You can do the kettlebell swing with either one or two hands. You will focus on hinging the hips, and the majority of the power you generate will come from dynamically hinging and unhinging the hips while maintaining a slight, constant knee bend. You should begin as if you intended to hike the kettlebell between your legs; you will feel a considerable tension in your hamstrings and glutes. Hike the kettlebell, and then, keeping your back flat, unhinge the hips and snap them forward. Near the top of the movement, forcefully squeeze your glutes together. 

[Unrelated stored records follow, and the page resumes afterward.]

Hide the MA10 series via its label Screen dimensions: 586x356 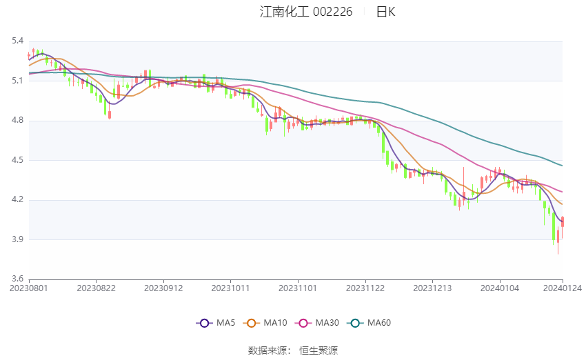click(276, 323)
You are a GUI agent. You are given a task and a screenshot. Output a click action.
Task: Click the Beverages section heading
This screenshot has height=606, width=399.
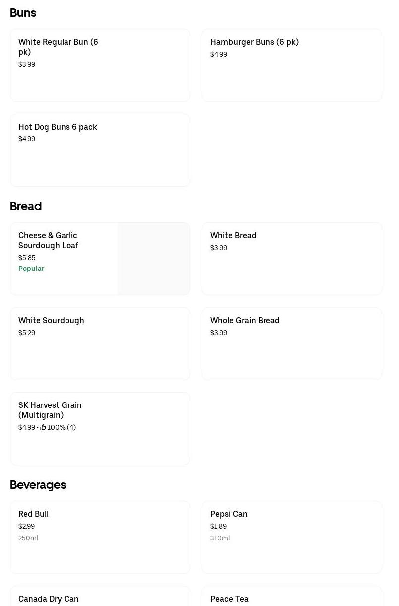(38, 485)
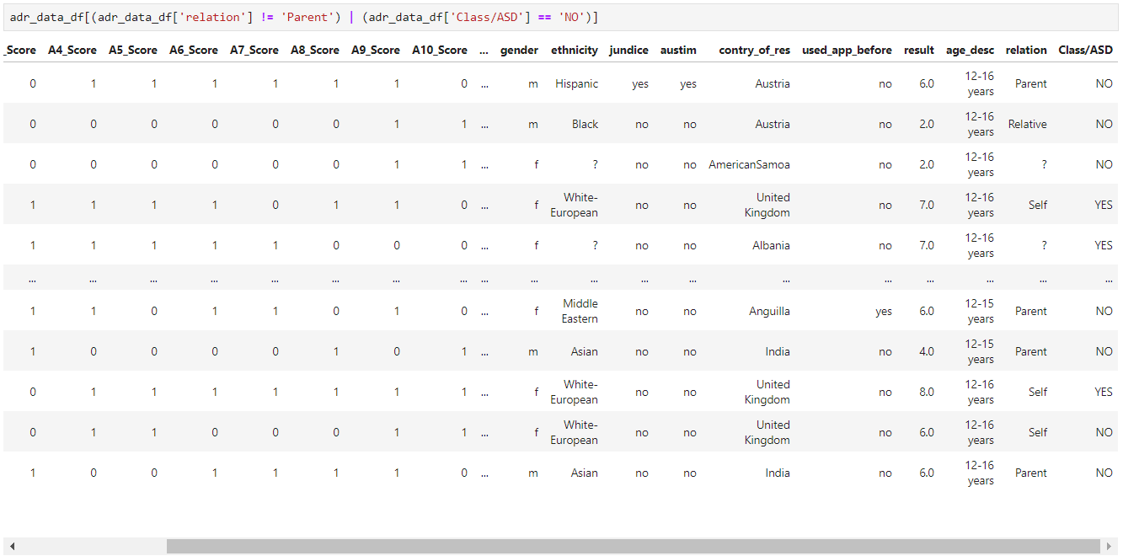
Task: Click the result column header
Action: 918,50
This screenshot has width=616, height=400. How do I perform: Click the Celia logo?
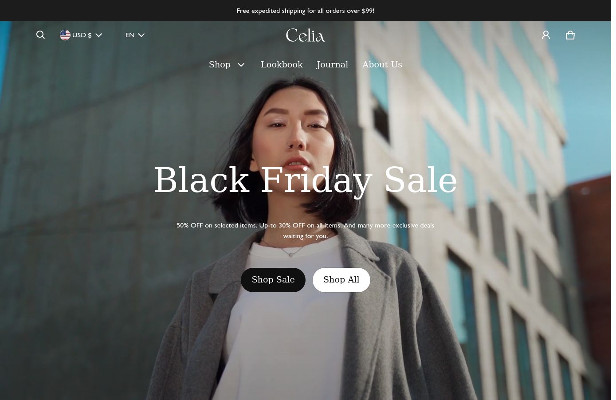click(306, 35)
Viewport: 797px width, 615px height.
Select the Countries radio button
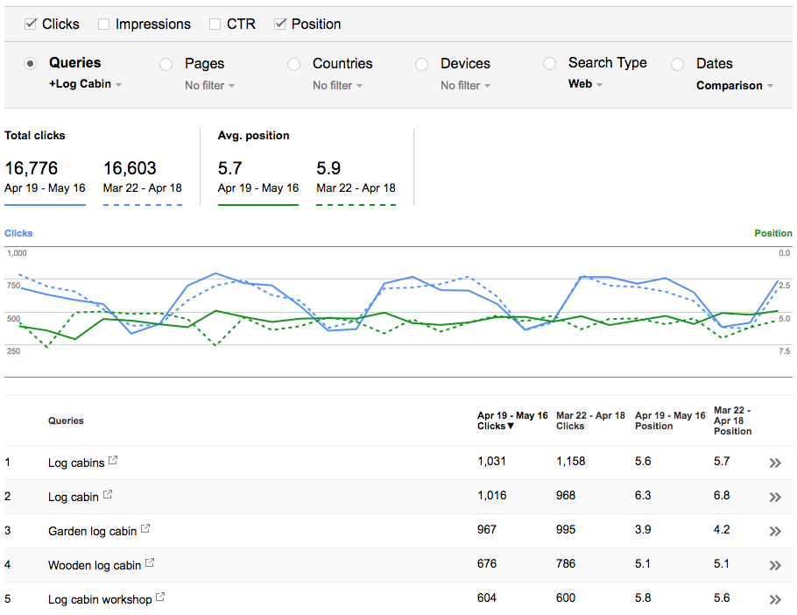294,64
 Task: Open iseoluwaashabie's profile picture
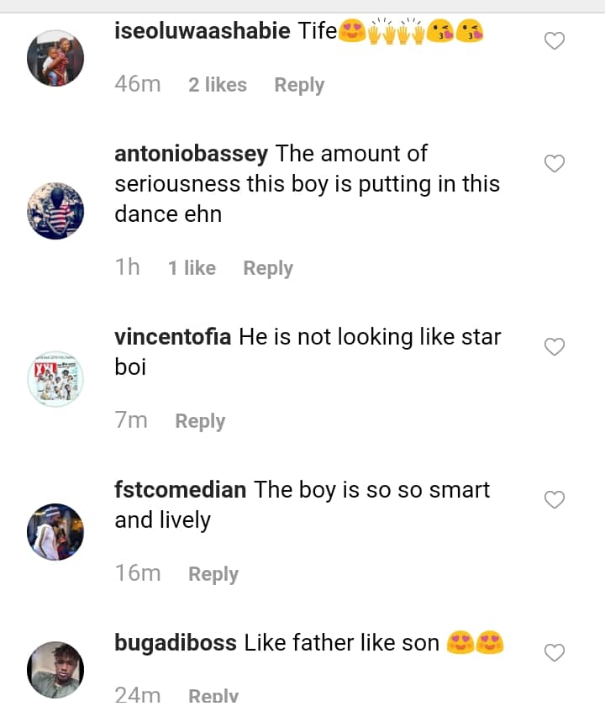pyautogui.click(x=55, y=58)
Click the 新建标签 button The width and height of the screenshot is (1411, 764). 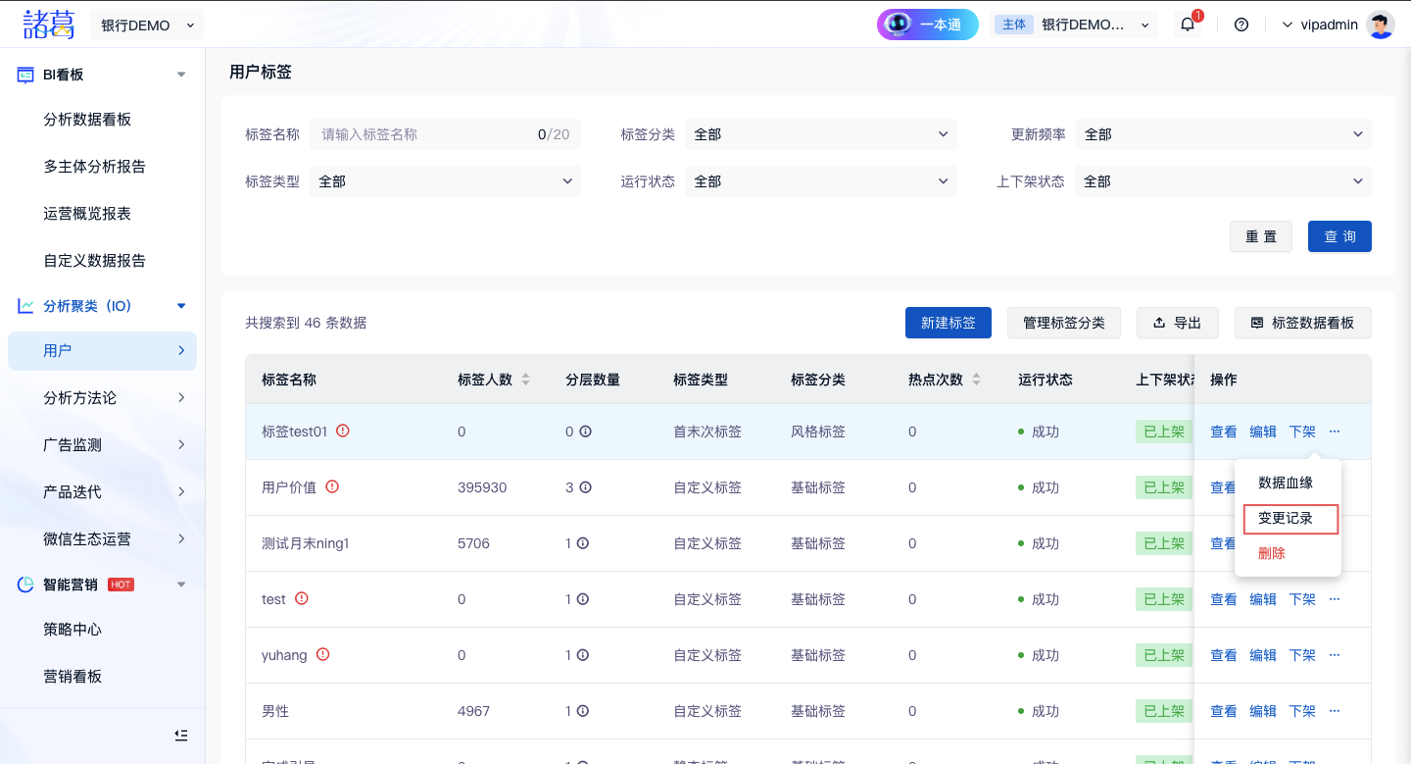click(x=948, y=323)
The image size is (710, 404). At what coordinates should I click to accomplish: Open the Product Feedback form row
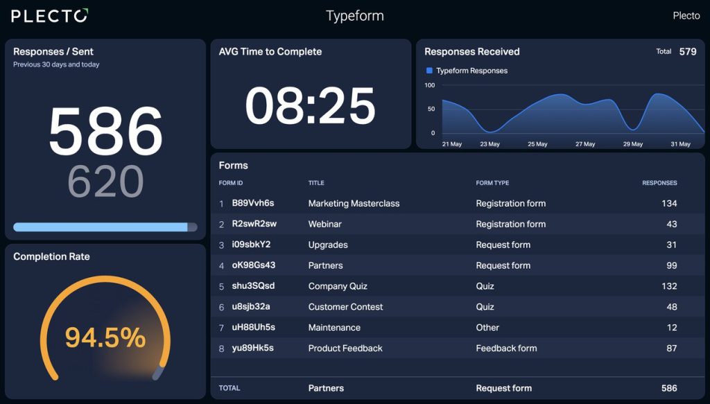(458, 348)
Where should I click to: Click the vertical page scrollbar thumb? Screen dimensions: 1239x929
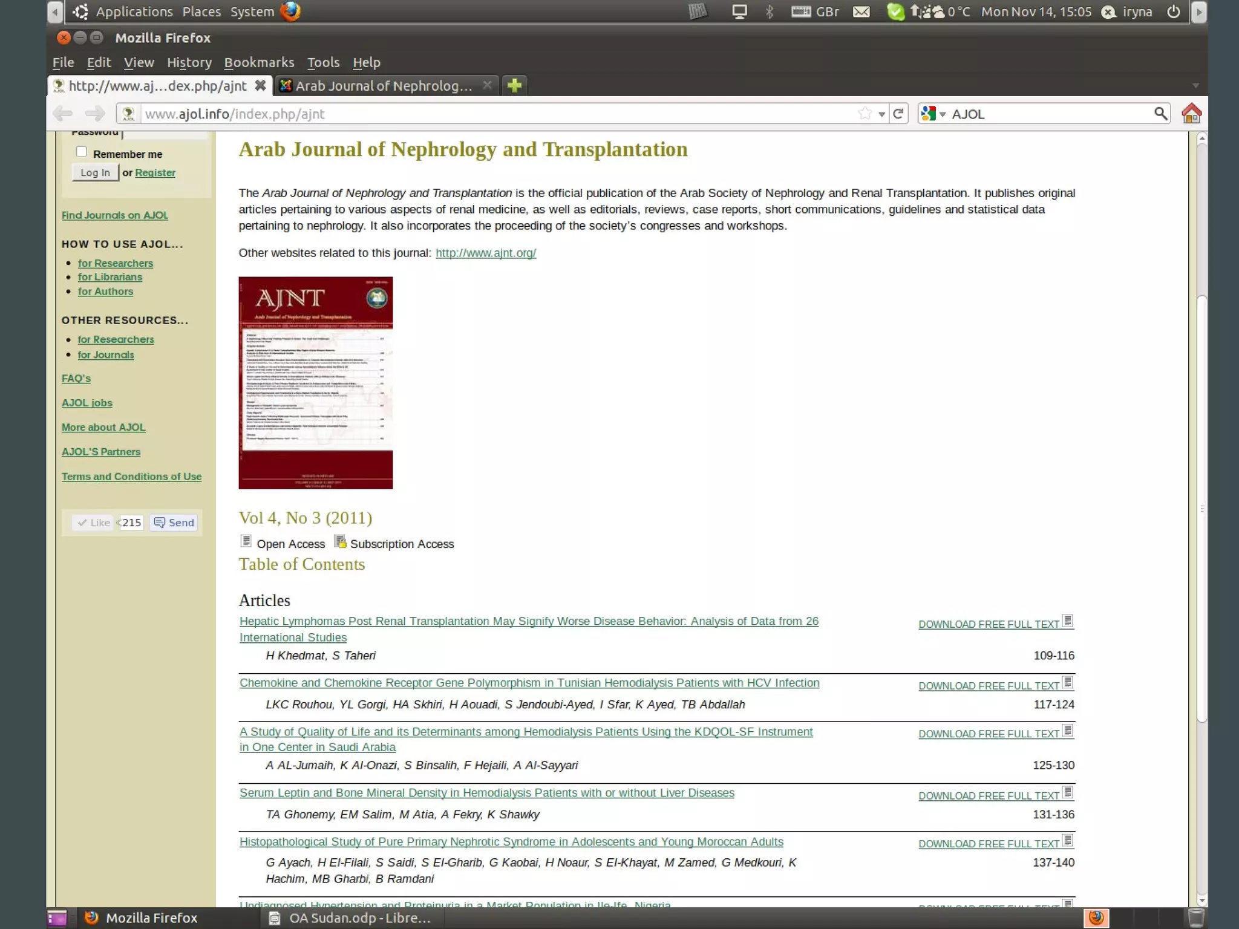tap(1201, 508)
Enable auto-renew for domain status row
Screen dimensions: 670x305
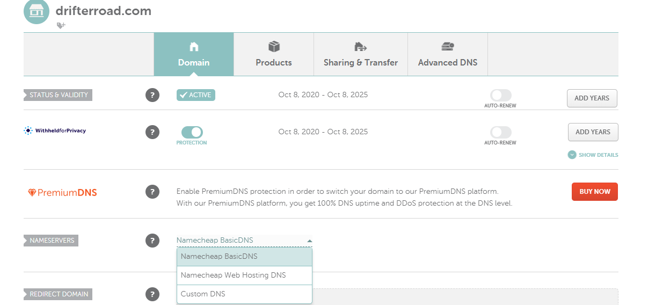(x=501, y=95)
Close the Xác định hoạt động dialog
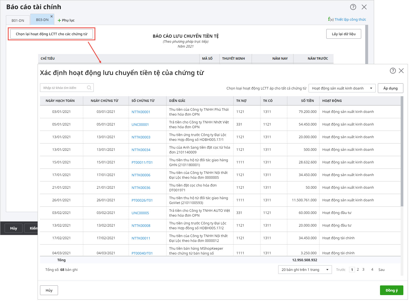The width and height of the screenshot is (409, 301). [401, 71]
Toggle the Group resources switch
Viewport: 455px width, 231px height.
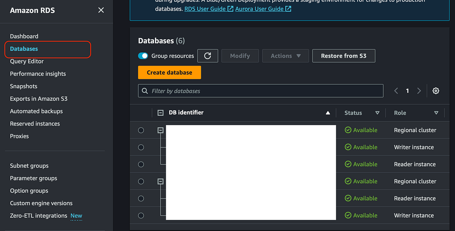point(143,55)
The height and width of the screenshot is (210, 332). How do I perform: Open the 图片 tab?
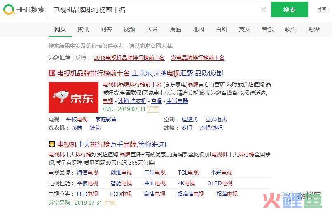(x=152, y=29)
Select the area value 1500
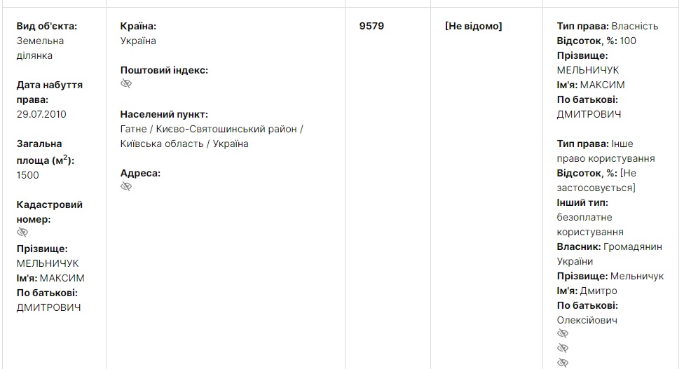 [28, 175]
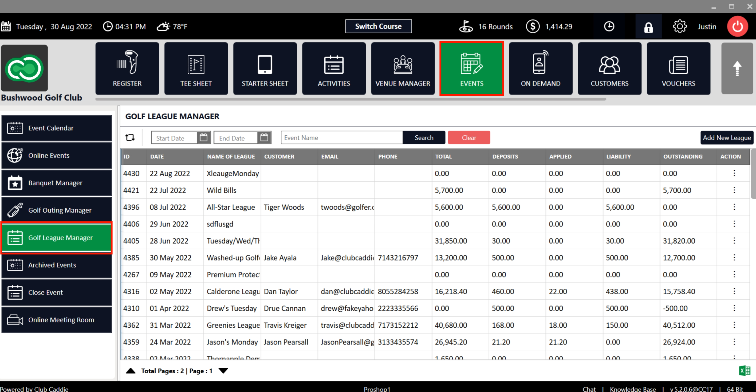This screenshot has width=756, height=392.
Task: Click the refresh icon beside Start Date
Action: coord(130,137)
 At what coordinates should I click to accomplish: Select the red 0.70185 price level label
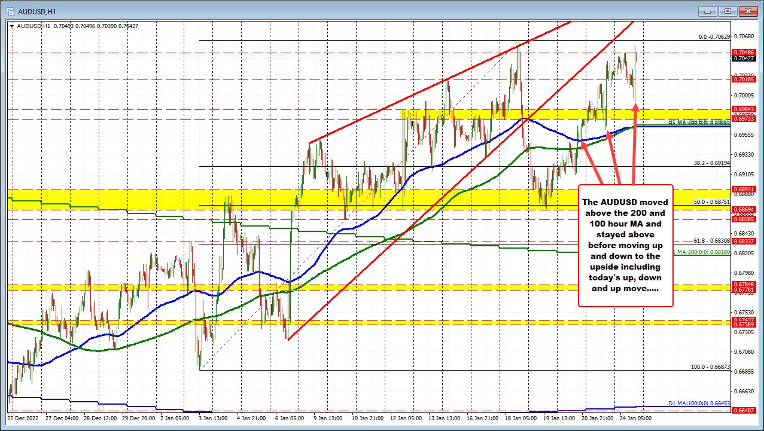tap(744, 79)
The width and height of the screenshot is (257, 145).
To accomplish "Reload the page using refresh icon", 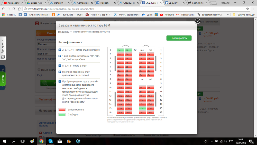I will 16,9.
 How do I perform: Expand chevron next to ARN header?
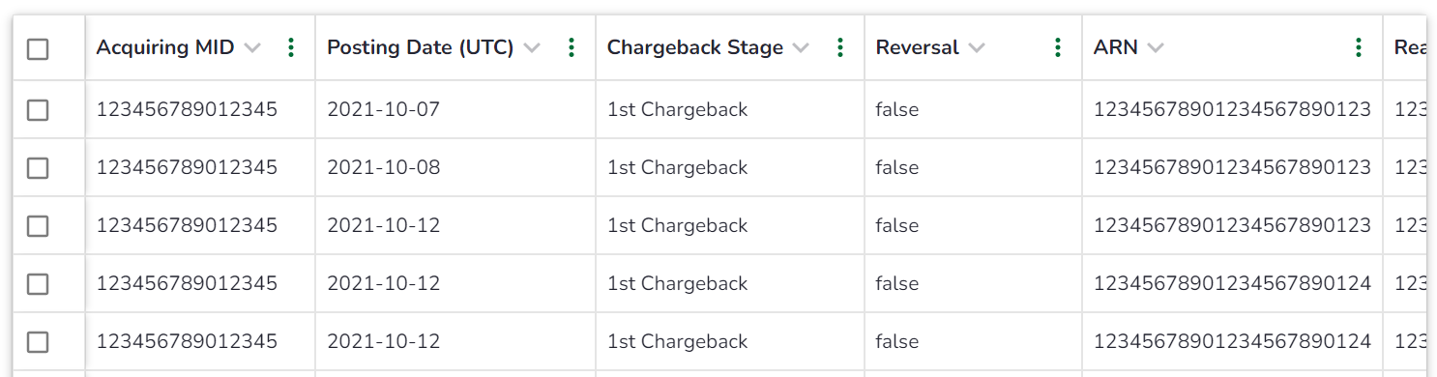(1156, 48)
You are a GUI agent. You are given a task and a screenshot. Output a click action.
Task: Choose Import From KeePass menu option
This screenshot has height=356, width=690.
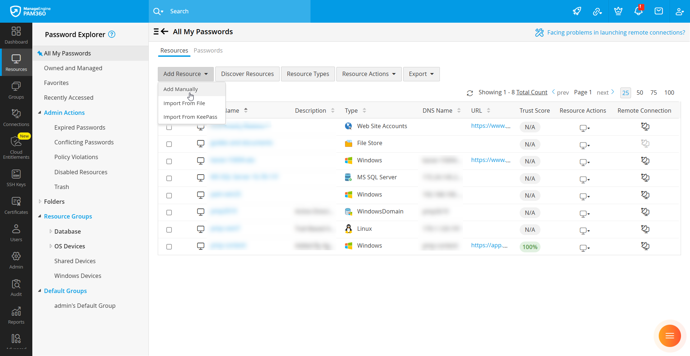point(190,117)
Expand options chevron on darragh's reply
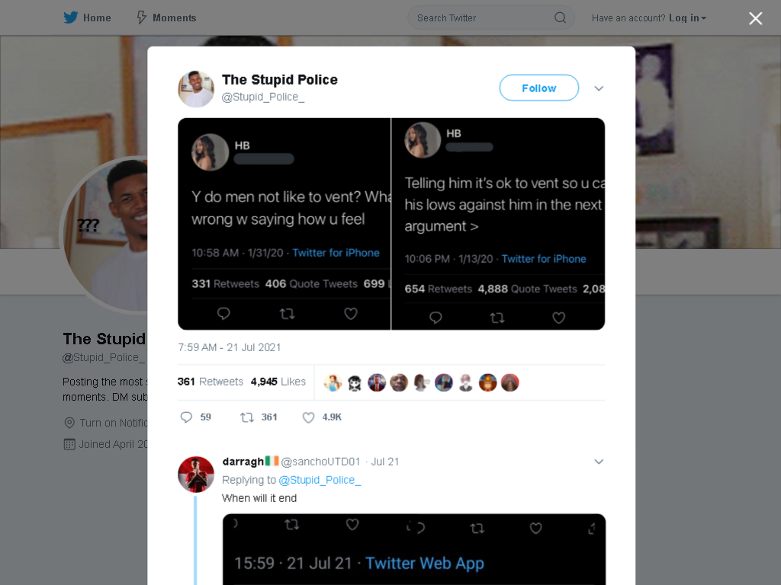This screenshot has width=781, height=585. click(x=599, y=462)
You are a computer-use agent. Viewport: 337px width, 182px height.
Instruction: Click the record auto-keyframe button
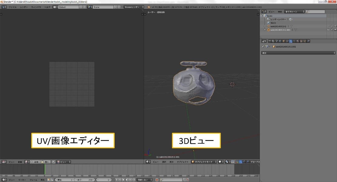[x=157, y=180]
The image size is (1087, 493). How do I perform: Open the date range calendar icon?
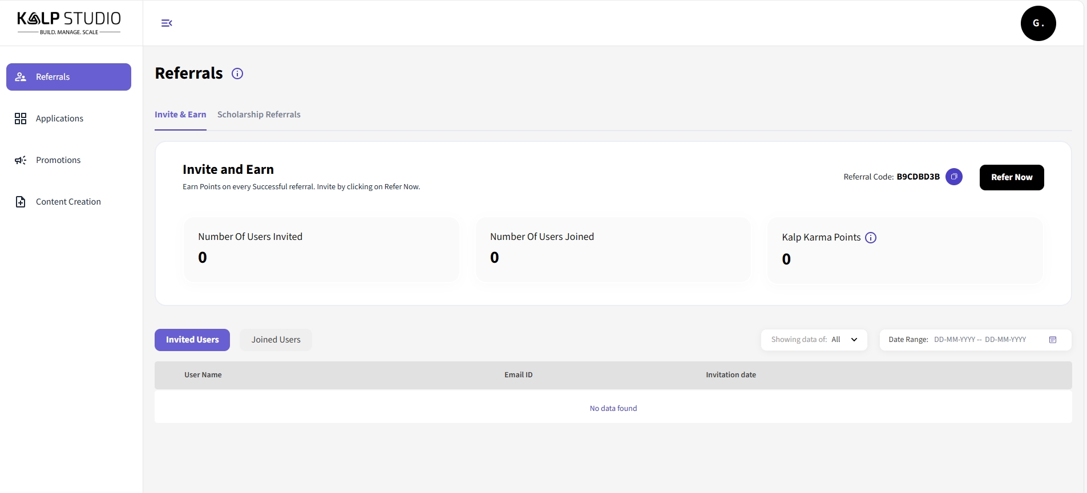tap(1052, 340)
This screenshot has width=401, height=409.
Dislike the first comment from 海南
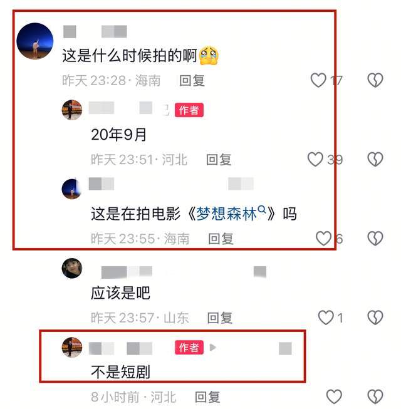(x=375, y=80)
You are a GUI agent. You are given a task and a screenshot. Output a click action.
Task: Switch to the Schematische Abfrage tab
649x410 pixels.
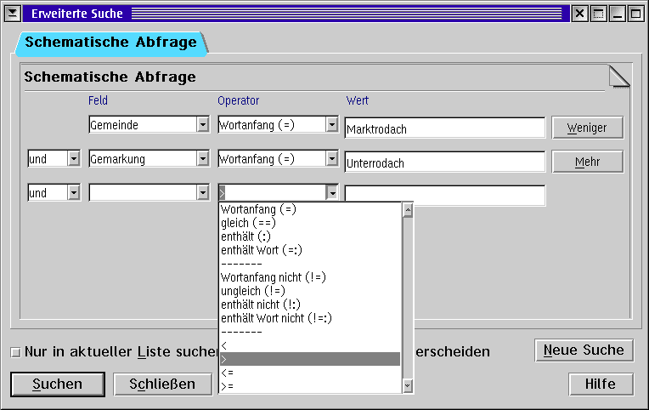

The power you generate will carry the kettlebell to shoulder height. There is no need to go further. Resist the urge to lift with the arms. The motion is not weightlifting; it’s a swing. Now hinge the hips, letting the kettlebell fall between your legs, and thrust it forward again. Try to do this about 20 times without stopping. That’s one set. Start out with a few sets and build up repetitions over time.

What you will experience:

In only 10 minutes per day, you will see changes in your body composition if you’re eating properly. When you can do 300 swings daily, which may take only 15 minutes, you’ll be well on your way to greater strength, a much leaner body, and excellent cardiovascular health. Your entire posterior chain — calves, hamstrings, glutes, and low back — will be healthier, and your core musculature will be much stronger. Your mobility and posture will improve.

The kettlebell made its first appearance in the annals of history a few centuries ago, but its enduring value lies in reshaping the landscape of modern fitness. It’s time to get into the swing of things.